No, the process continues running and is not killed by cronicle at all. Cronicle actually starts the process successfully, the process runs (obviously doesn't return right away), and then after an hour cronicle times out and reports failure. I'm guessing the issue here is that my process doesn't return an exit code (and it won't), so i'm looking for workaround on how to set this up.
Changing the timeout setting to something larger will only result in reporting the failure being delayed, but it won't mark the task as successful.
OK. First of all you can disable timeout at all (set it to 0). As I understand even if there is no timeout, you process will start, but then it would report error at the end no matter what? You should be see the exit code / stderr messages in the job history upon completion. What does it say? Also, are you sure you script won't return non-zero exit code if you run it in terminal?
Wait, do you just want to kill your job via cronicle's timeout and report success? If that's the case - i dont think it's possible . From the other side you can do this in your script. E.g. if your command is "sleep":
timeout 5 sleep 10 || true
Maybe I'm doing a bad job of explaining this.
My process never exits, thus there is no error code, and no stderr. And this is by design. As an example, this is a process that starts at 6am and needs to be stopped at 8pm.
So I have two chronicle events
at 6am => "Start" my process. Cronicle properly calls my start script, the process is started, but at 7am, cronicle (after the default 1 hr timeout) marks the event as failed. I guess what i need is a way to convey to Cronicle that this is not a failure - this is a long running process that will not return an exit code. I just don't know how to set this up. Changing timeout to zero just ends up reporting a failure ASAP instead of an 1 hr later. When run from terminal, this same script has a zero return code.
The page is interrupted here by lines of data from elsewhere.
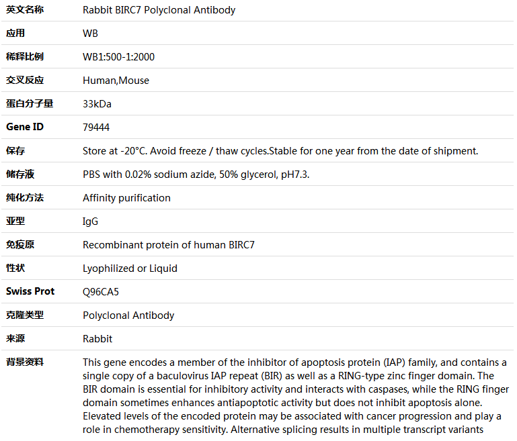Click the Human,Mouse reactivity value
Screen dimensions: 517x441
pos(116,81)
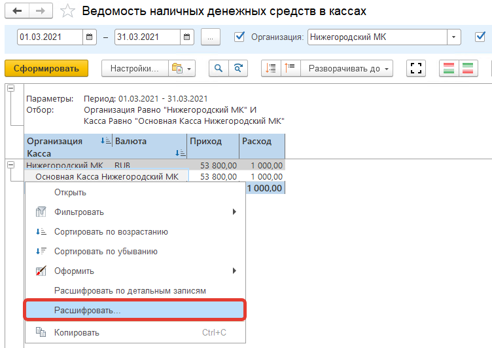Click the Copy icon in context menu
The height and width of the screenshot is (348, 492).
pyautogui.click(x=41, y=332)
at 8pm => "Stop" my process. This works fine. Cronicle properly calls my stop script, which is effectively calling kill -9 <pid>
. My process is stopped, cronicle reports the event as successful.
Okay, so I think I see what is going on here. You're doing this:
#!/bin/bash
APP=<some long running app>
LOG=<some log>
$CMD > $LOG &
exit 0
What happens here is, the $CMD
is still "attached" to the terminal, even though you are launching it in the background with the &
. This is a Linux quirk, by design. So the problem is, even though you did a background exec, Cronicle is still "waiting" for it to exit. I think you need to fully detach your sub-process from the terminal.
I believe the shell command you want is called disown
. https://www.cyberciti.biz/faq/unix-linux-disown-command-examples-usage-syntax/
ah, thanks for the explanation. i'll give this a try!